2) I have a very fixed amount of bandwidth per month, and a slow(ish) connection.  Unity is stealing some of that.  Just like Microsoft would, if It could (I use linux).  Again without my permission.  Will they provide compensation for said data use?

3) Where is their disclosure statements? Where is their Data retention and use policy?  

  3a) in the US, this is a FTC violation.  Maybe a class action should be started?  In the EU this is clearly a GDPR issue. 

4) As other have said, it is just one more point of potential failure.

5) Changes to the EULA need to be announced and should require a new "Yes I agree" when it changes when we get an update.  They f ailed to do this.

 

#1, #1a, #3, #3a, and #5 are the important ones.  

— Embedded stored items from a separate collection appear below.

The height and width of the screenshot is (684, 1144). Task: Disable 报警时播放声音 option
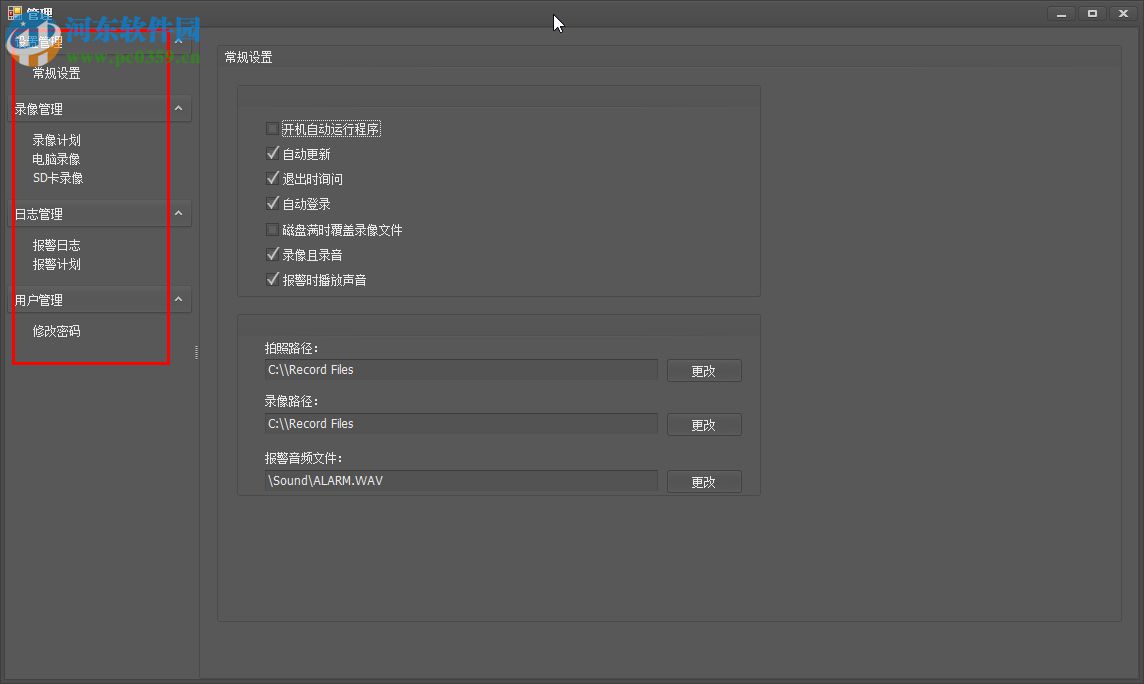tap(272, 279)
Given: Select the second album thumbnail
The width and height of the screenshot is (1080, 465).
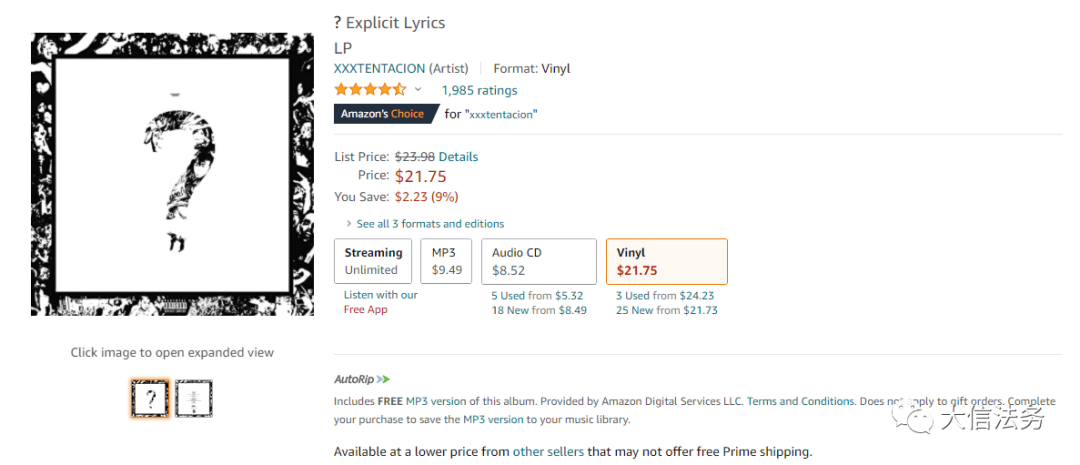Looking at the screenshot, I should pos(194,399).
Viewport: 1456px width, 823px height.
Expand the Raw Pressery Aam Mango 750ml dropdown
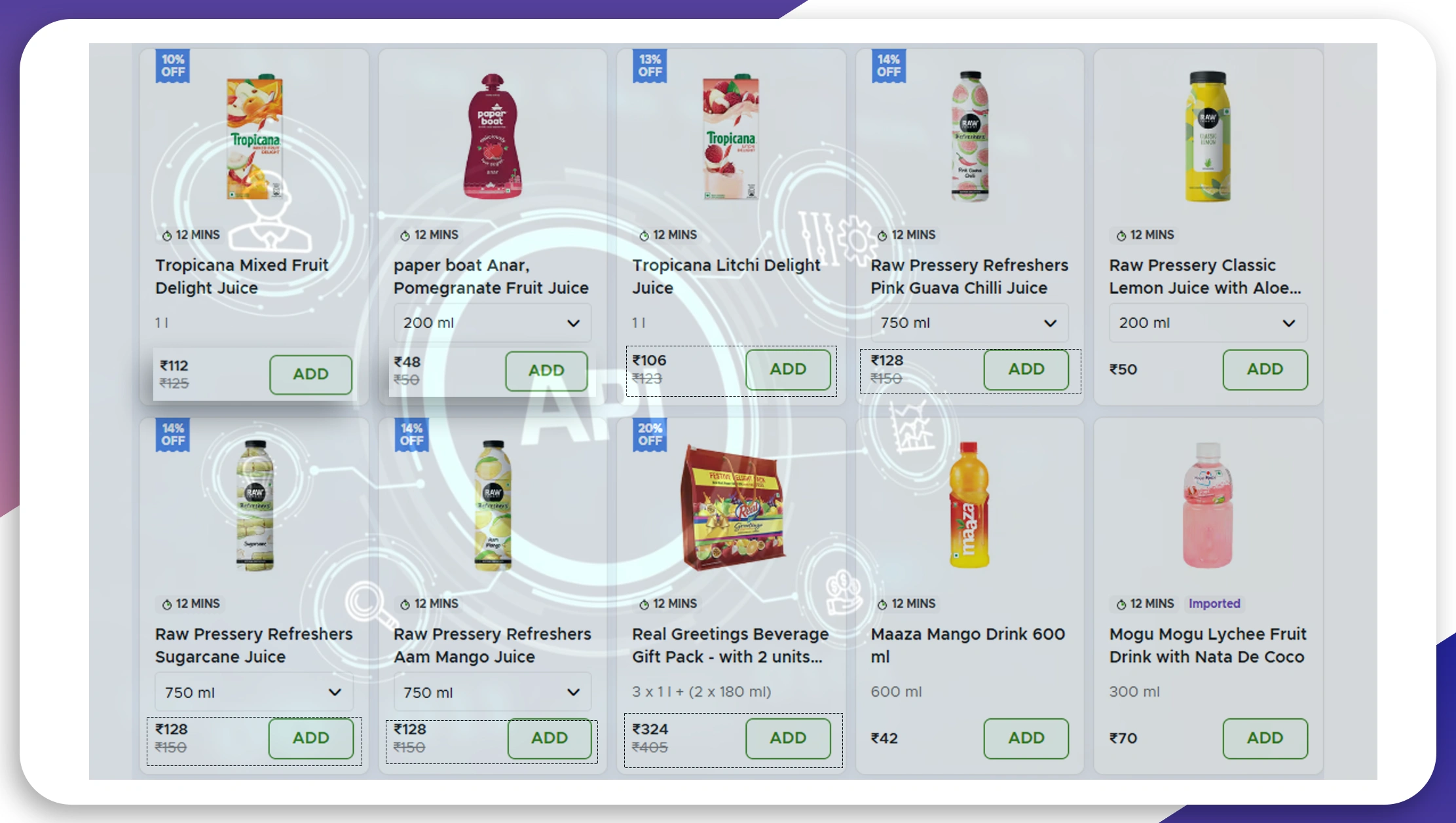[490, 691]
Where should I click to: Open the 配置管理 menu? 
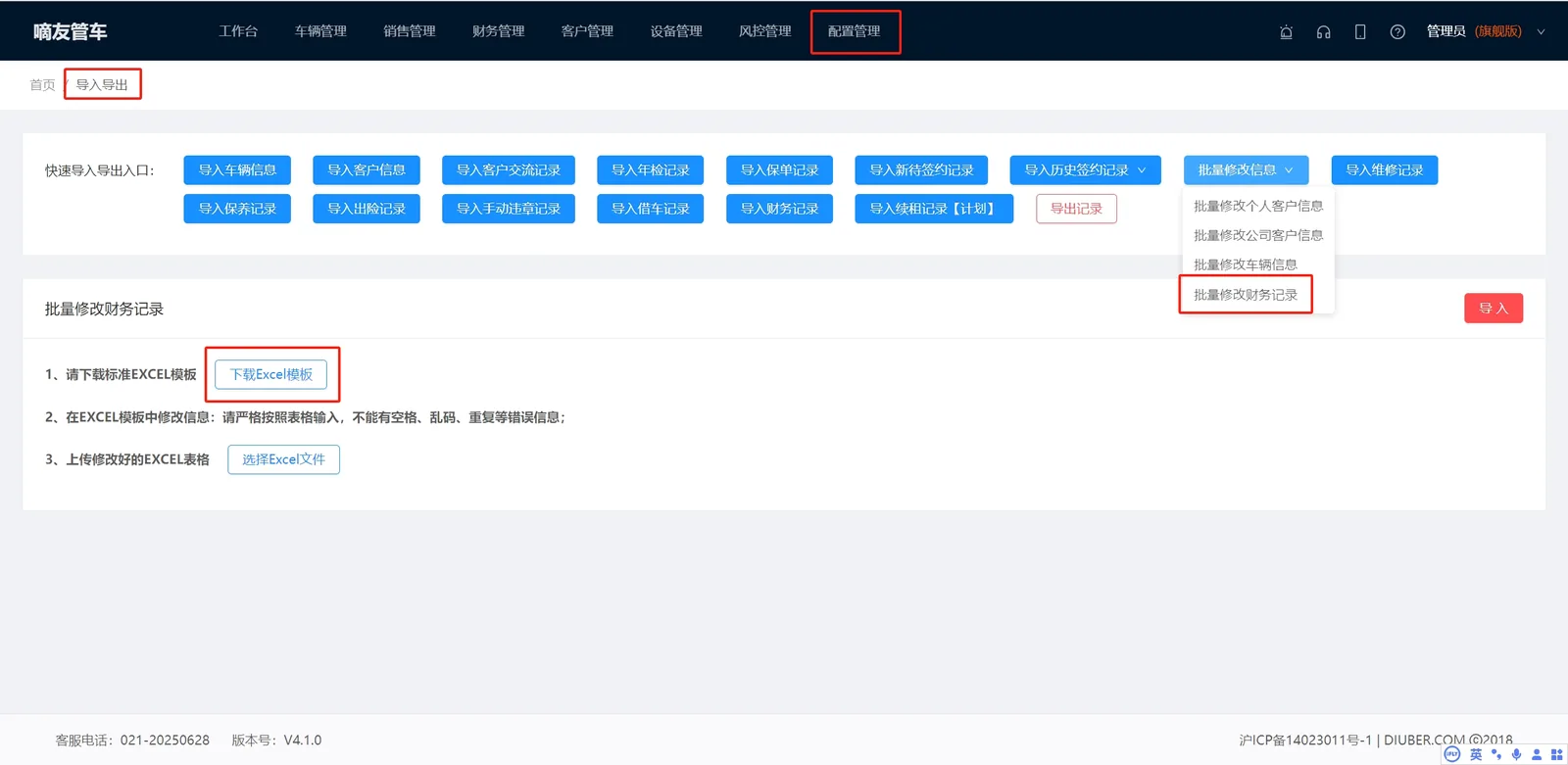854,31
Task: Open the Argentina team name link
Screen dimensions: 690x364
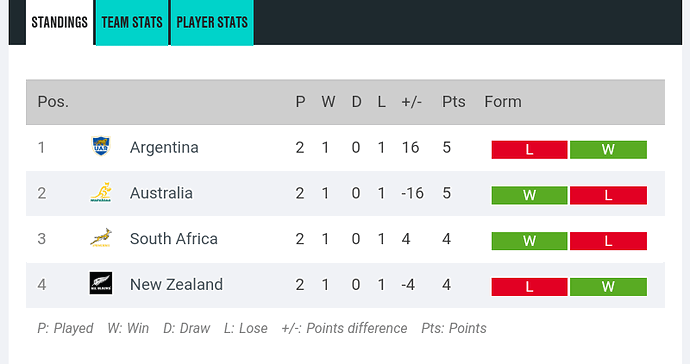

#2 is a problem for some, like myself.  Remember not everyone has a good internet connection available to them.  I'm lucky to get 1Mbps out of my connection, and the latency is very high (1000ms+).  I do not have the option for fiber, cable, or DSL.  So those that say this isn't a big deal... Are YOU,  Squad/Take2, or Unity going to provide that good internet connection so I can use their game/program without it lagging my connection that is SHARED across several computers? I doubt it, so they better stop stealing my bandwidth and 'you' had better stop saying that their collection isn't a minor or non-issue.    It may not affect my gameplay while playing KSP, but it may affect my SO's use of the internet at the time.  So it doesn't affect "just me".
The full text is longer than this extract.